Requirement —
Among the entries below, please repeat exactly and only the lines from the line containing "RELATED ARTICLES (81, 1857)" to the line containing "tour (45, 1965)", both lines included.

[Stored items from a collection]
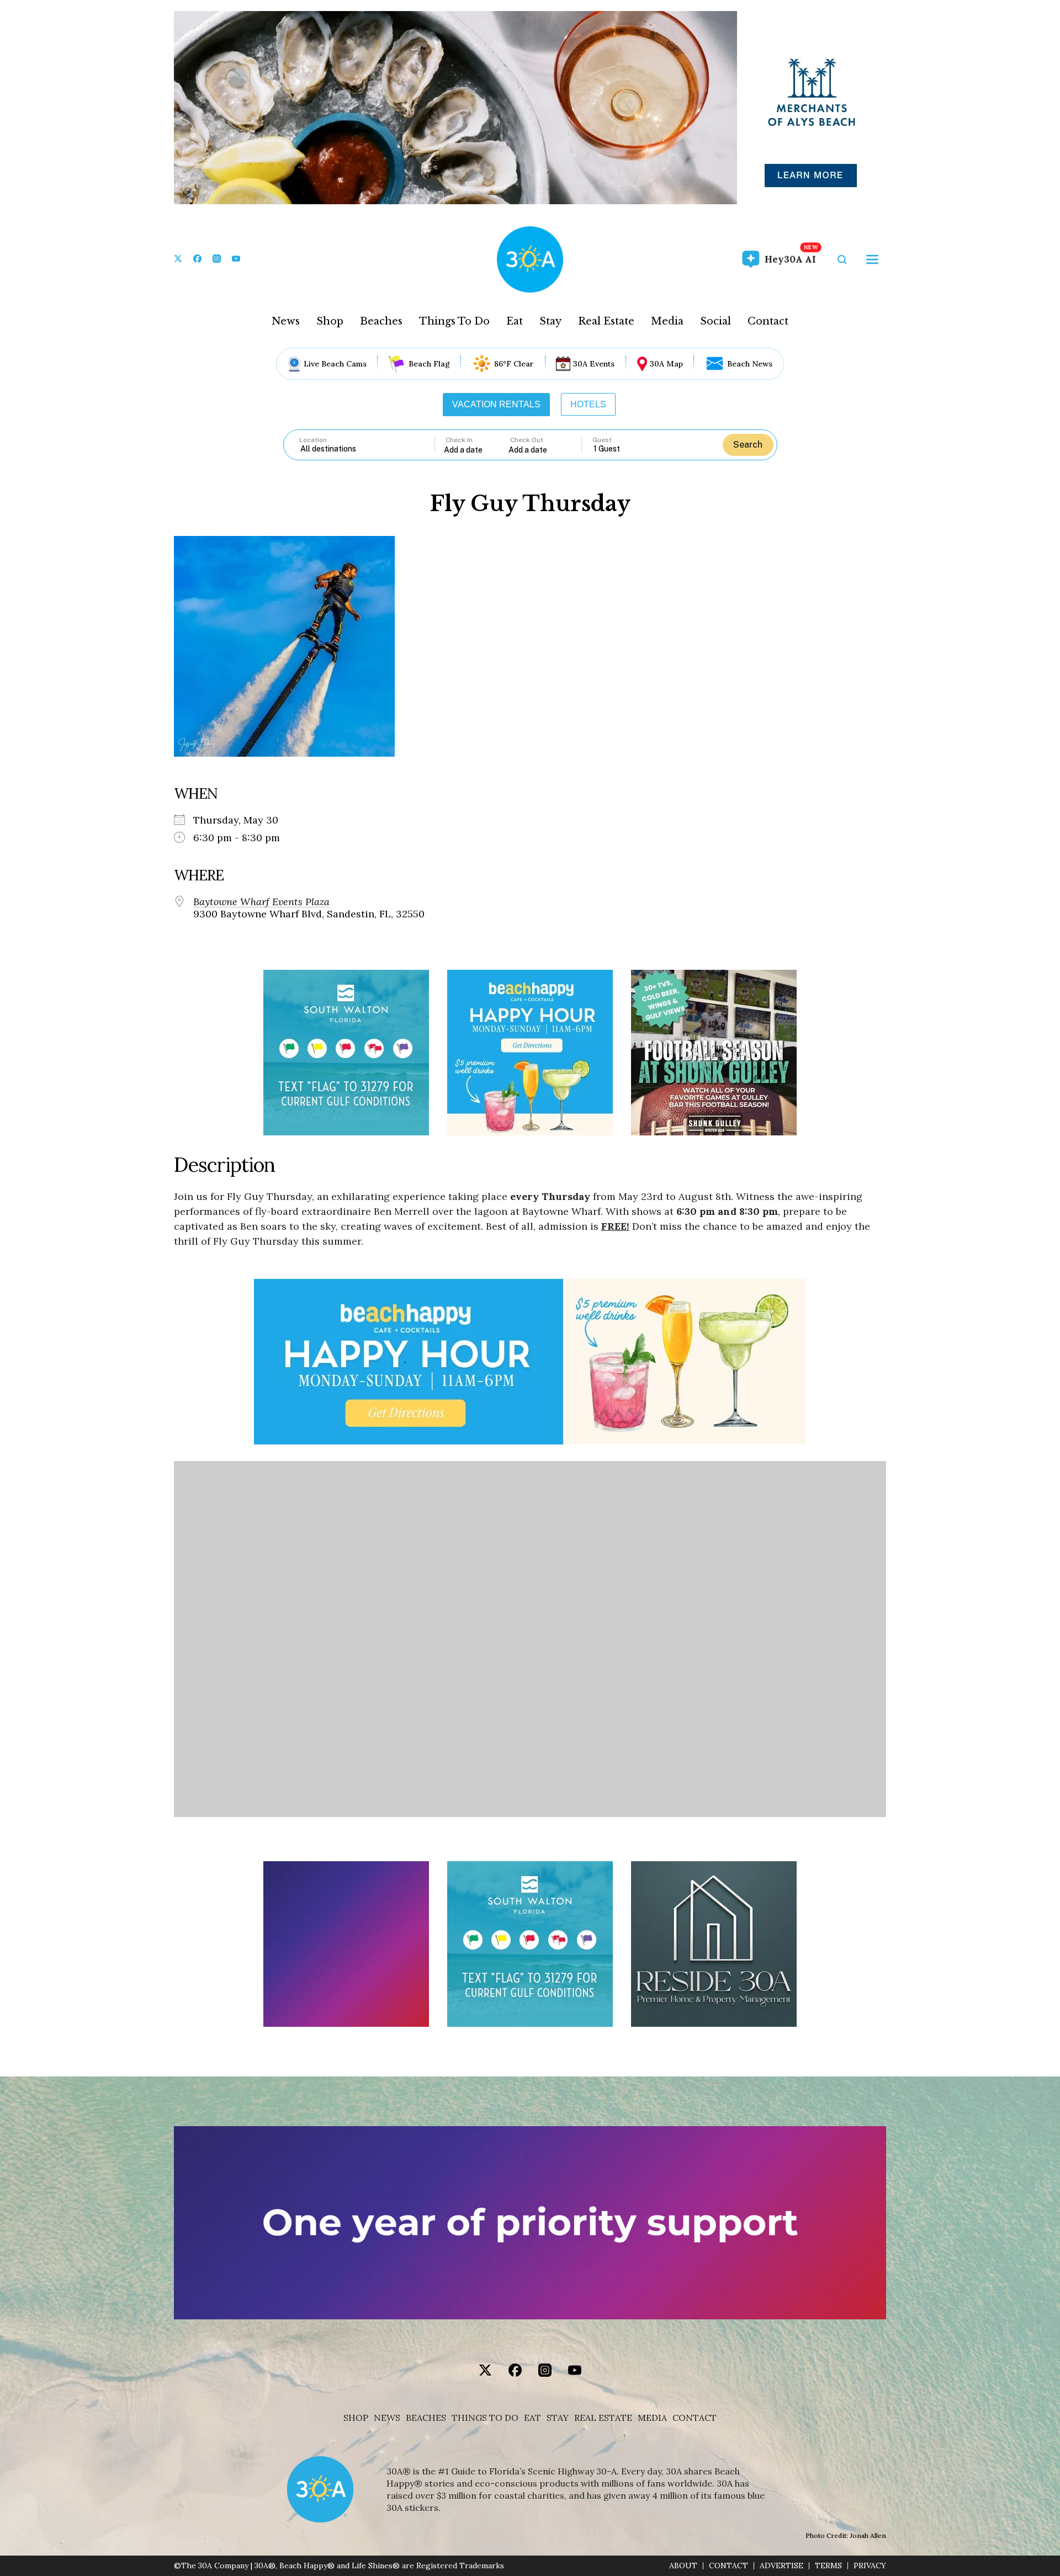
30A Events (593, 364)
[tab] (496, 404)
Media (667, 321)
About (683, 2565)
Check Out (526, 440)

==

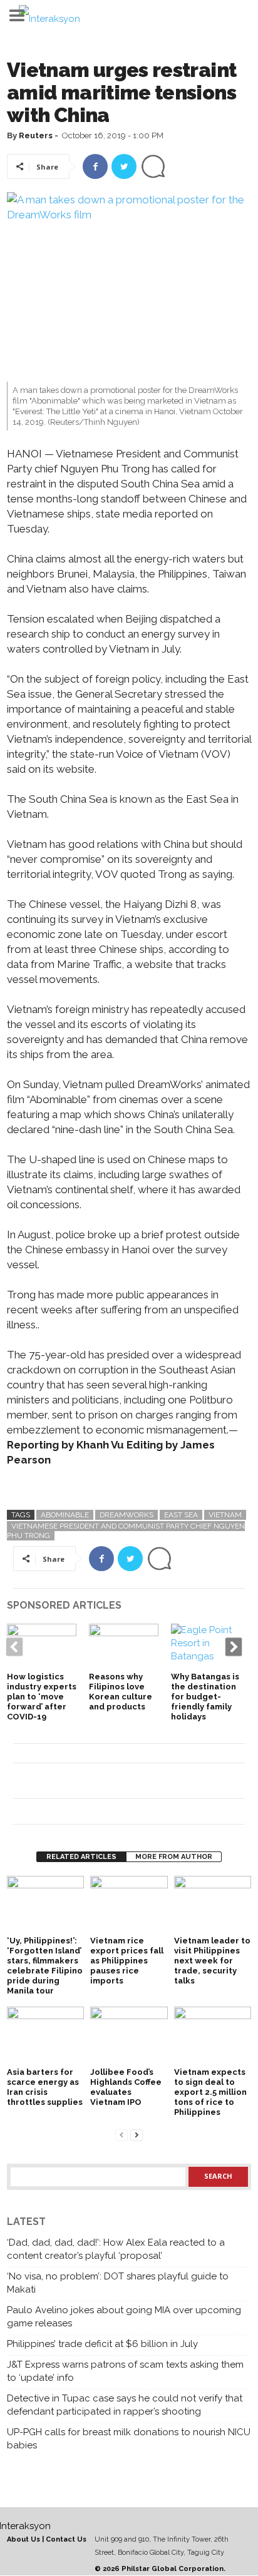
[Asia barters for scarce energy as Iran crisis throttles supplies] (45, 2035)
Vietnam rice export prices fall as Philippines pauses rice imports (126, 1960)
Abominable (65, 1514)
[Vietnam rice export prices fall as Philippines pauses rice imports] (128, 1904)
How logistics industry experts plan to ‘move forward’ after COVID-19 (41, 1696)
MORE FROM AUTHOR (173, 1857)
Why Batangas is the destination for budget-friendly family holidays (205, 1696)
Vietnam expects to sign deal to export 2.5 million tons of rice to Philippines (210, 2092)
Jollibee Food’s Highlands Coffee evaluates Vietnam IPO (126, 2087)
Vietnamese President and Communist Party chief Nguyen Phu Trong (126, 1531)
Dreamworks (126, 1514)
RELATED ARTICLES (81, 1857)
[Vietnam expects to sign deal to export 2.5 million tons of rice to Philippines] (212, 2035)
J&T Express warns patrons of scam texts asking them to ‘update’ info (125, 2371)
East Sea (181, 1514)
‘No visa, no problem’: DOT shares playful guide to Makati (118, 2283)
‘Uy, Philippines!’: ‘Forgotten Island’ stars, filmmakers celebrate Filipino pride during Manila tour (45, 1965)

Expected answer —
RELATED ARTICLES (81, 1857)
[Vietnam expects to sign deal to export 2.5 million tons of rice to Philippines] (212, 2035)
J&T Express warns patrons of scam texts asking them to ‘update’ info (125, 2371)
East Sea (181, 1514)
‘No visa, no problem’: DOT shares playful guide to Makati (118, 2283)
‘Uy, Philippines!’: ‘Forgotten Island’ stars, filmmakers celebrate Filipino pride during Manila tour (45, 1965)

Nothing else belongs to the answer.